Parents and children alike were convinced that anyone who set foot inside Manson's concert would be infected with a Linda Blair-style demonic presence, their name becoming inked in blood in Hell's reservation calendar. He was built up as a mythical Genghis Khan of satanic destruction — when, really, he was just a goth kid from Ohio who covered a Eurythmics song.

As children of rural evangelicalism, we attended protests and handed out literature deriding Manson, but we were secretly obsessed with him, soaking up all the media and cassette tapes we could get our farm-kid hands on. We were convinced he was a legitimate, flesh-and-blood agent of Satan, and we approached his records with a mixture of fear and awe.

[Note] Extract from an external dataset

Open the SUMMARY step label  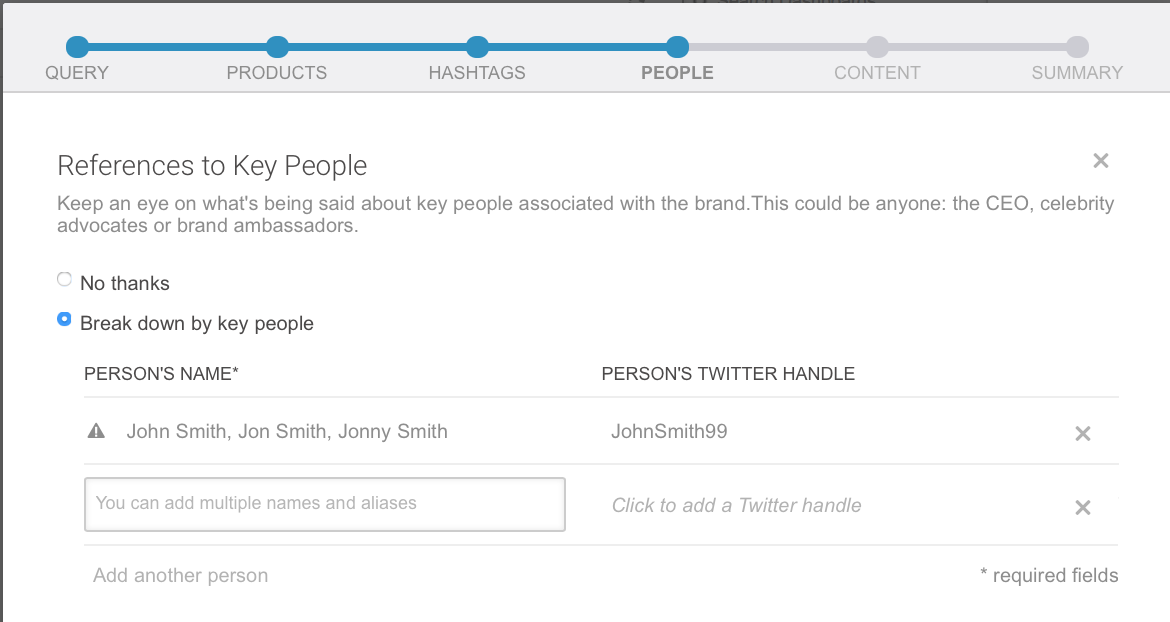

Three years later, Manson would be blamed for inspiring two kids from Littleton to murder their classmates and teachers (despite the fact that the two gunmen hated MM, preferring the industrial sounds of KMFDM). It was nothing new: From Richard Ramirez and AC/DC to the West Memphis Three and Iron Maiden, social conservatives have long been desperate to make the connection between rock and mass murder.

But Manson was seemingly the end of it.

In the thirteen years since Columbine, we've suffered an unfathomable number of public shootings (Virginia Tech, Gabby Giffords, Aurora Theater, Sikh temple) with no one blaming Lady Gaga or Foster the People for the tragedies — despite the fact that the latter's only hit song is about a crazed gunman murdering his fashionable schoolmates.

It has perhaps become old hat to blame rock and roll for society's ills. After all, we still have abortion, gay marriage and atheism for conservatives to point to, connecting these societal changes to troubled youth or extreme weather. But no longer will we blame music.

Perhaps the greatest evidence of this was seen last February, when Mitt Romney appeared on stage with Kid Rock. It would be next to impossible to imagine Mitt's father, former Michigan governor George Romney, making a public appearance with Alice Cooper or Iggy Pop in 1972.

And it is similarly difficult to imagine Marilyn Manson inspiring the kind of hate and blame he received in 1996. As he and fellow "shock" rocker Rob Zombie pay a visit to the Pepsi Center this week, it's become painfully clear that rock music in 2012 — unless it comes from Norway and is attached to church burnings — has lost its ability to strike fear into the hearts of conservative parents and their children.